Additionally, in Q3, several old projects that had been temporarily halted due to legal issues returned to the market, with a total of 545 units reopened for sale. However, this number was relatively limited compared to the actual demand.
The reduction in supply not only affected the number of successful transactions but also had a strong impact on market liquidity. DKRA Group reported similarly, noting that in July and August 2024, the total consumption of primary apartments in Ho Chi Minh City and the southern provinces reached only 980 units, with an absorption rate of less than 35%. Most of the transactions were recorded from projects in Binh Duong, which accounted for 54% of the total primary consumption in the market.
In Ho Chi Minh City, transactions mainly occurred in projects priced at around 45 million VND/m² (approximately USD 1,900/m²), showing that demand was concentrated in the reasonably priced segment that aligns better with the income of the city's residents. High-end and luxury apartments continue to face difficulties in finding buyers due to their pricing exceeding the purchasing power of the majority of buyers.
Given the lack of improvement in market liquidity, many developers have intensified their promotional policies to attract buyers. These policies include financial support, extended payment schedules, and even direct discounts to encourage potential buyers to return to the market.

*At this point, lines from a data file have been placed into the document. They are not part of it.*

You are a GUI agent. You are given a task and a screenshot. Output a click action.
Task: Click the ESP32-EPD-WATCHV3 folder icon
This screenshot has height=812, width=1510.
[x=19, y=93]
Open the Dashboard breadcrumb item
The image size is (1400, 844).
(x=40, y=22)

For example, two projects in Tan Phu District have completed construction and launched for sale, offering an attractive policy where buyers only need to pay 15% of the total apartment value to receive the property. The remaining amount is spread over 24 months, reducing short-term financial pressure on buyers. This demonstrates the flexibility of developers in addressing inventory issues and accelerating transaction volumes.
Despite the supportive policies from developers, market liquidity still faces challenges in the near term. Legal issues remain a significant barrier, especially for old projects that were halted or delayed due to incomplete legal procedures. Additionally, buyer sentiment plays a crucial role, with many potential buyers waiting for clearer signals from the market before making investment decisions.
Furthermore, credit policies and mortgage interest rates are important factors to consider. If banks continue to tighten credit, it will become more difficult for buyers to access financing, further limiting market liquidity.
Meanwhile, areas like Binh Duong, Dong Nai, and the outskirts of Ho Chi Minh City are emerging as attractive destinations due to their reasonable pricing and long-term growth potential. These areas are expected to attract significant investment in the coming months, contributing to a more dispersed supply and demand landscape across the broader real estate market.
The 16% drop in new apartment liquidity in Ho Chi Minh City in Q3 is a clear indication that the city's real estate market is facing a challenging period. Limited supply, cautious buyer sentiment, and ongoing legal and credit issues have created a difficult market environment. However, with promotional efforts from developers and potential government support, the market may gradually recover in the upcoming quarters if key issues are addressed.